THE BODY which serves the curricular and staff development needs of further education is the latest to lose Government funding, following the announcement that support is to be withdrawn from the Scottish Council for Research in Education.
The Scottish Further Education Unit will have to begin moving towards "greater financial independence" by next year which means it will largely have to sell its services in the hope this will eventually replace the Government's pound;700,000 grant, almost half of its budget.
The decision on the unit was taken by Henry McLeish, the enterprise and lifelong learning minister, following the report of a policy and financial management review last year which recommended a shake-up of the organisation.
The minister has also accepted the report's suggestion that the SFEU should no longer be a non-departmental public body (NDPB, or quango).
A spokesman for the minister said the expectation is that the SFEU should be "totally self-financing" within about four years. The unit could still win Government contracts for specific pieces of work thereafter, but there would be no grant-in-aid.
Mr McLeish said the unit would remain as a limited company with charitable status. "Although the SFEU will cease to be an NDPB, the FE colleges can look forward to being supported by a dedicated body, more attuned to the sector's needs, with a central emphasis on support for curriculum development and continuing professional development."
He promised the unit would be given support "through this period of change towards greater financial independence, but also greater accountability to the colleges it serves."
Michael Leech, chairman of SFEU's board of management, gave a broad welcome to the deciion and to what he believed was the minister's acknowledgement of the unit's important role in keeping staff up to date. More than 4,000 FE staff had attended SFEU events last year.

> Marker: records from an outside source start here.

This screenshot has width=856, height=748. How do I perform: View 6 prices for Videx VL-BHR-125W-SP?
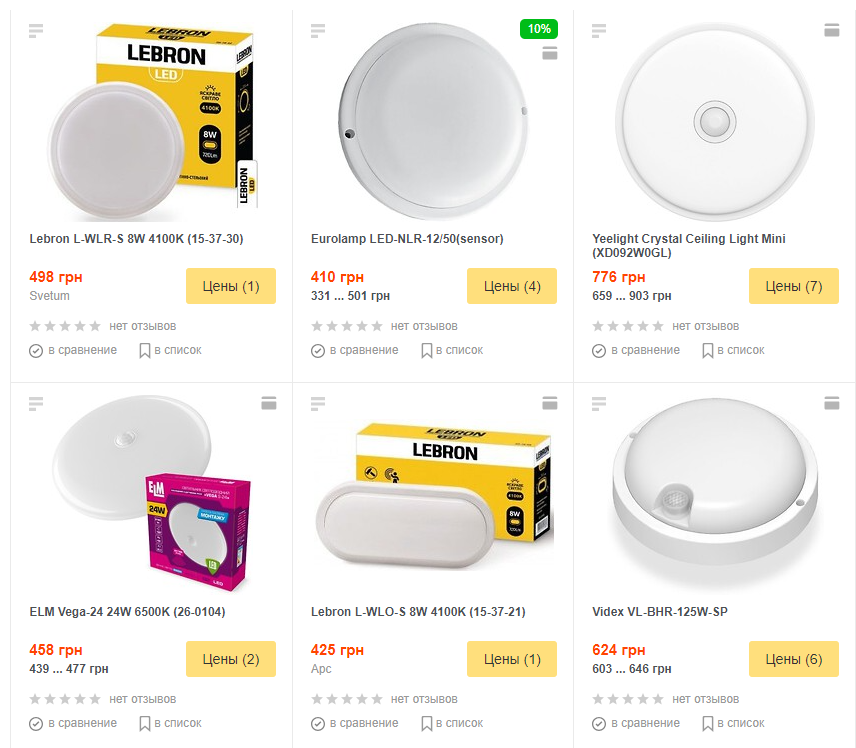[x=793, y=659]
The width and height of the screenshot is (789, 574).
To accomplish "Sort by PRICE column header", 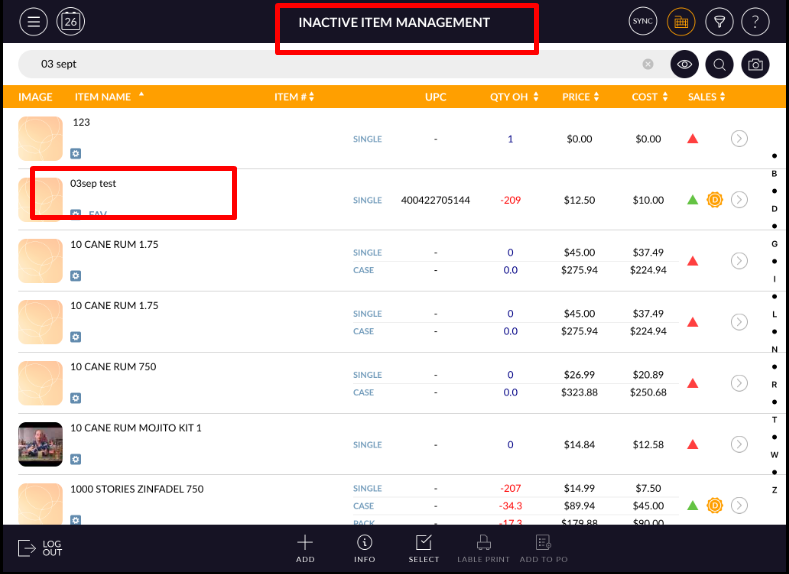I will point(580,97).
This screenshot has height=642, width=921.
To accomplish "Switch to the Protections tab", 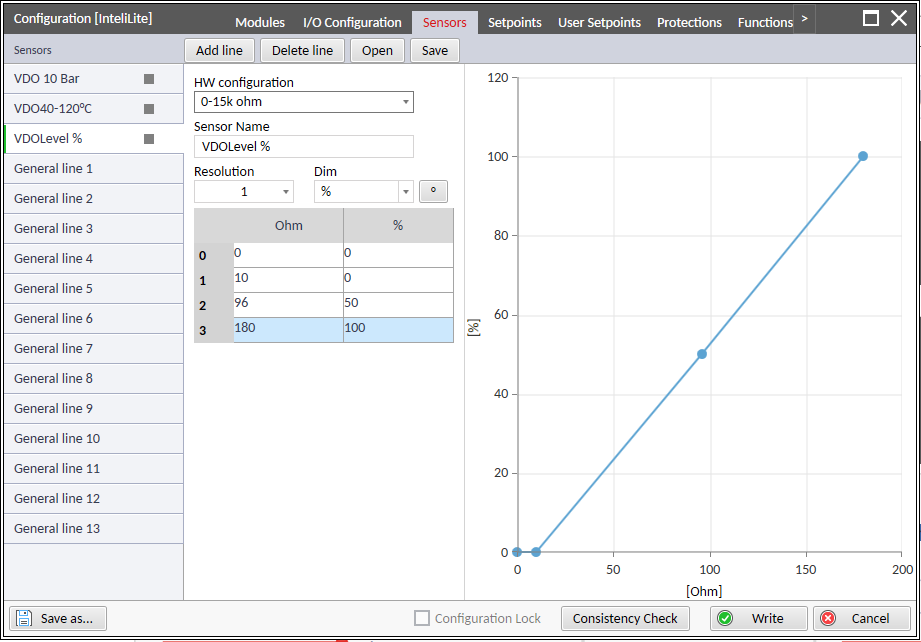I will 689,22.
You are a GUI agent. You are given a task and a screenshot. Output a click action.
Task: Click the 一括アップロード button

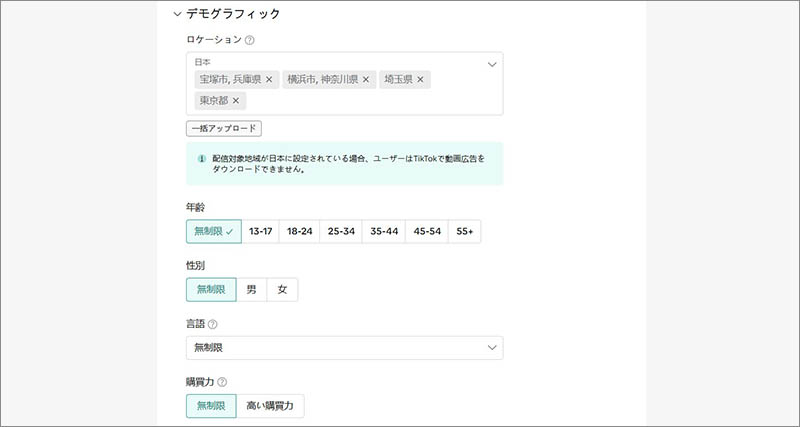pyautogui.click(x=224, y=128)
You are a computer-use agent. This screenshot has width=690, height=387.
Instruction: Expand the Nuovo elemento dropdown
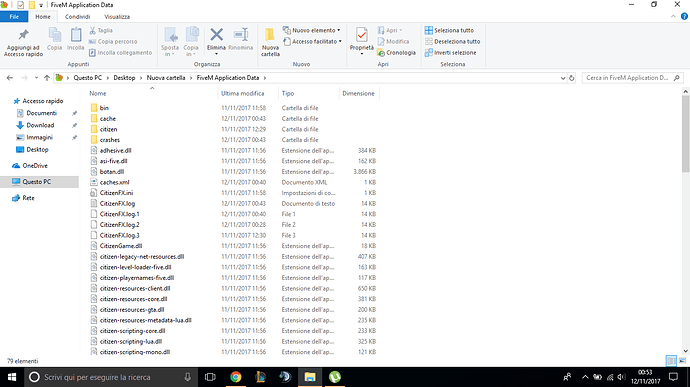click(312, 30)
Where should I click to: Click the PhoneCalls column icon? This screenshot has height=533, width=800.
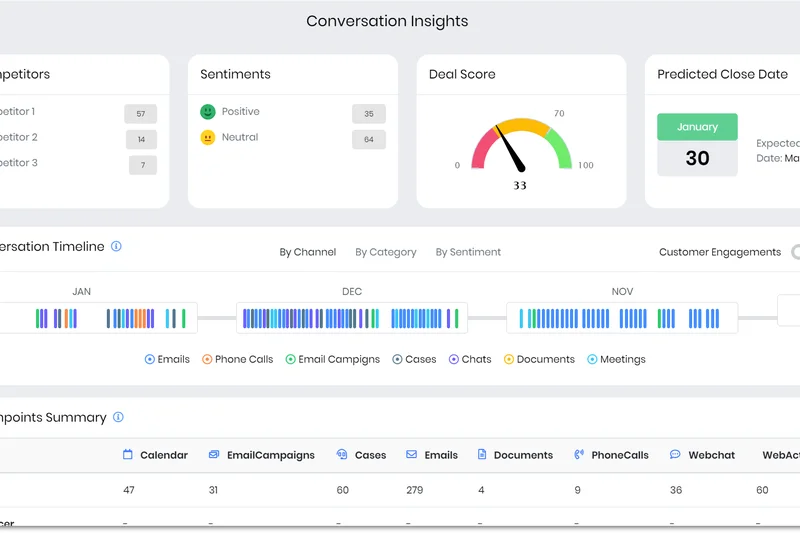[x=579, y=455]
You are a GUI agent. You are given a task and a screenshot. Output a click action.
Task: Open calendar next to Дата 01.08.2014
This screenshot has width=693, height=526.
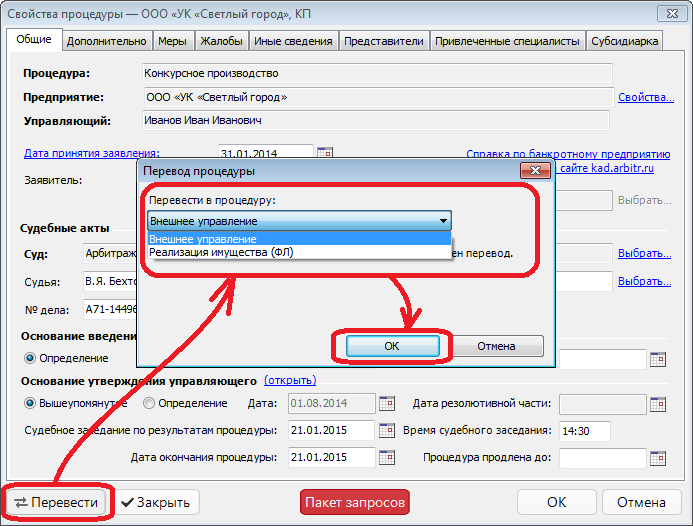pyautogui.click(x=387, y=404)
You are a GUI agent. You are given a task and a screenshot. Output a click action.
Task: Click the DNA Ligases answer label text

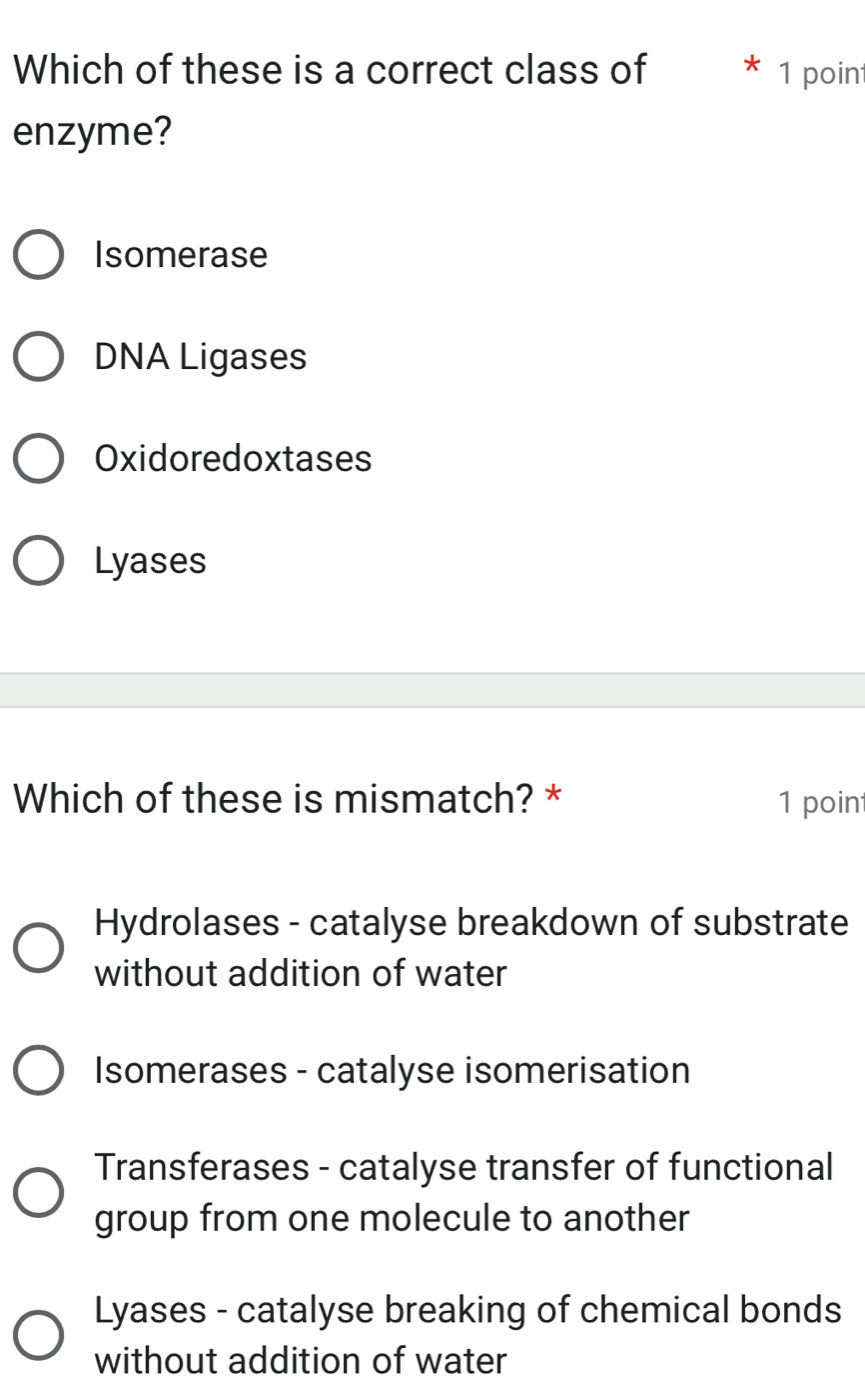(x=200, y=357)
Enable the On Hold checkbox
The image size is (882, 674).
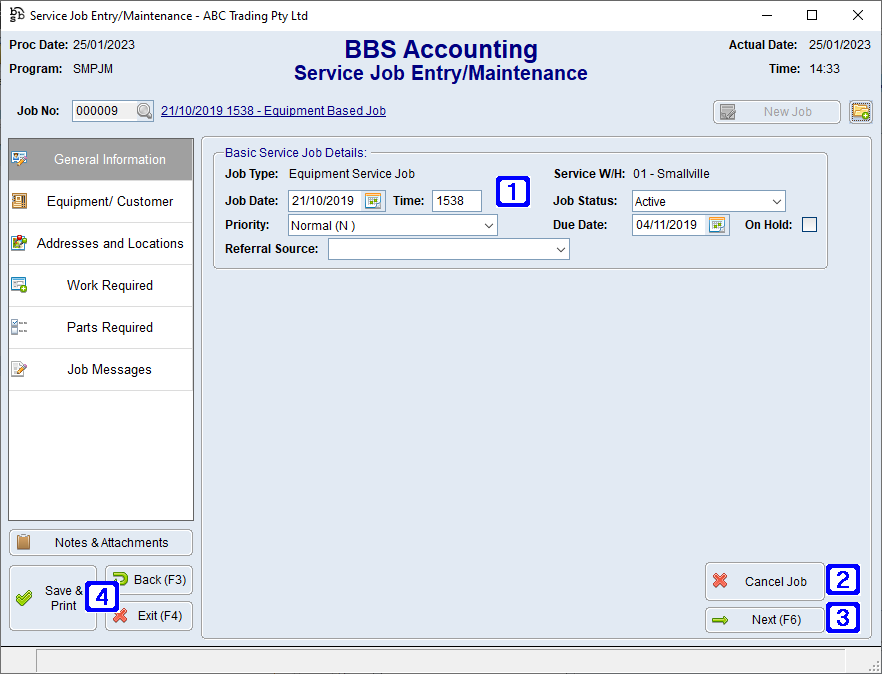click(809, 225)
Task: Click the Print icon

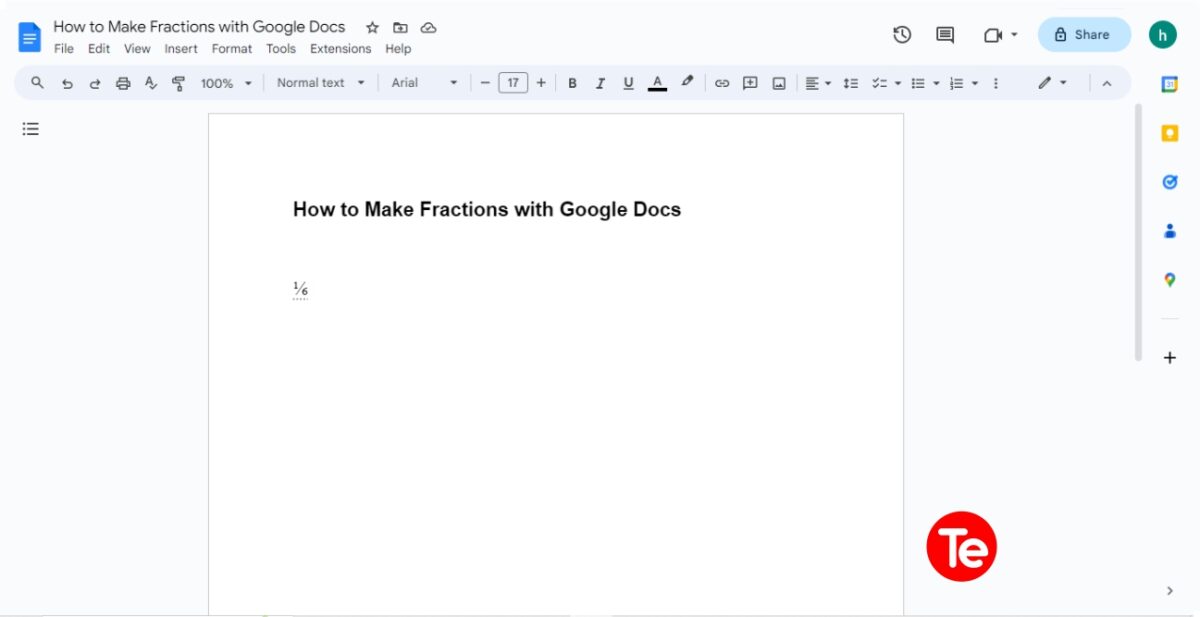Action: pyautogui.click(x=123, y=83)
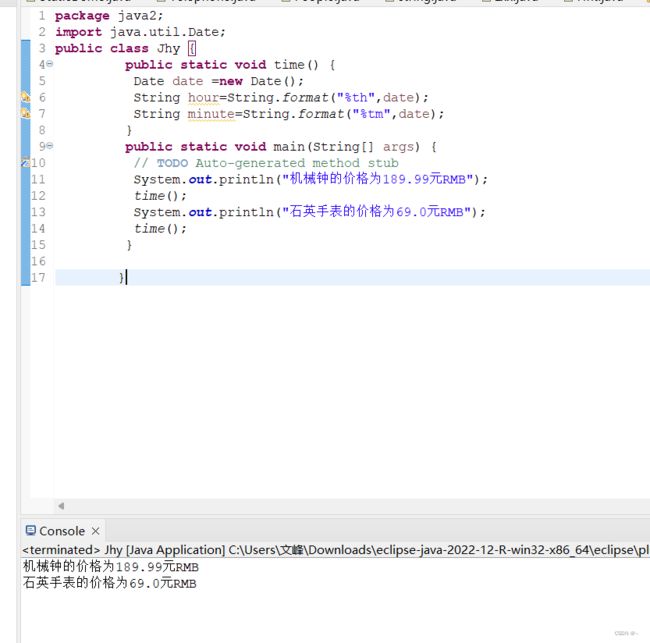Click the TODO task marker on line 10
The image size is (650, 643).
tap(26, 163)
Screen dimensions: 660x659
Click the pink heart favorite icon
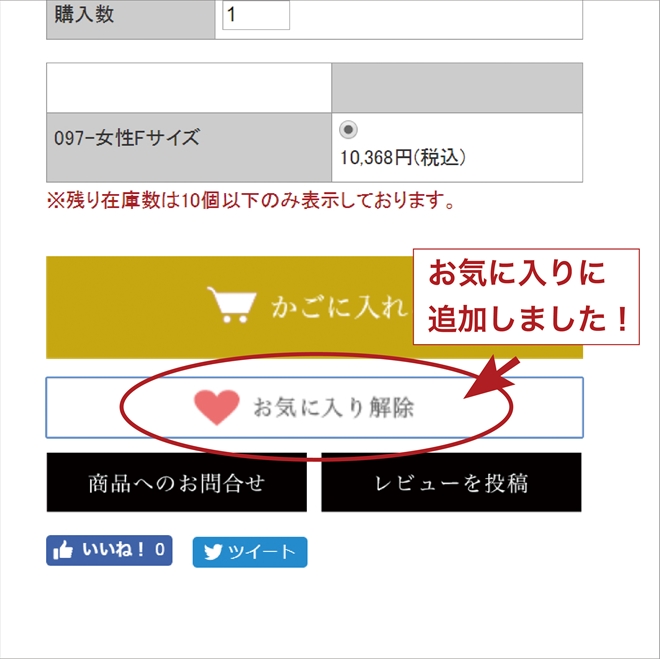click(x=217, y=407)
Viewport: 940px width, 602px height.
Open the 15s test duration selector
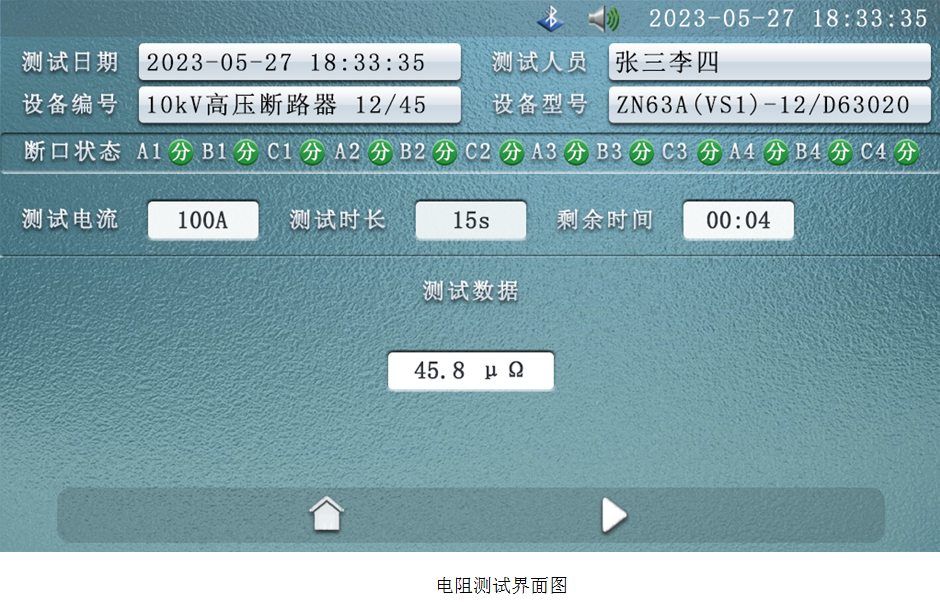[x=471, y=220]

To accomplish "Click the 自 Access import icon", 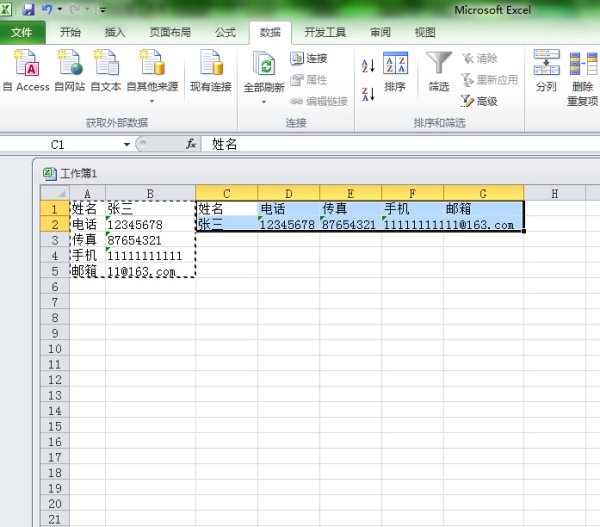I will (x=26, y=70).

"We have been given a solid indication that we have a future in partnership with the Scottish Executive, the funding council and the colleges," Mr Leech said. "We all need each other."
He said he could not envisage key developments such as Higher Still, revised higher national units, the Scottish University for Industry, the National Grid for Learning and widening access being successfully implemented without the help of SFEU. "It's a question of moving from a grant-aided system to a contractual relationship," Mr Leech added.
Mr McLeish has been persuaded, despite criticisms from the unit last year, that it should concentrate on curriculum development and the needs of staff. The review stated that this would make the SFEU "more focused, more responsive and more accountable to colleges". The Government believes colleges have now built up sufficient expertise to deliver some of the other services provided by the unit.
Although Mr McLeish said there had been a "clear consensus" following the consultation on the review, the response from 87 per cent of colleges was that the agency should continue in its present form and with its present functions which was also the view of 93 per cent of others who were consulted.
But the review team's conclusion was that "there are doubts over whether the SFEU is sufficiently in touch with colleges' needs and uncertainty about the process in which SFEU attempts to identify those needs."
The unions have been cool towards the SFEU, believing that it serves a largely managerial agenda.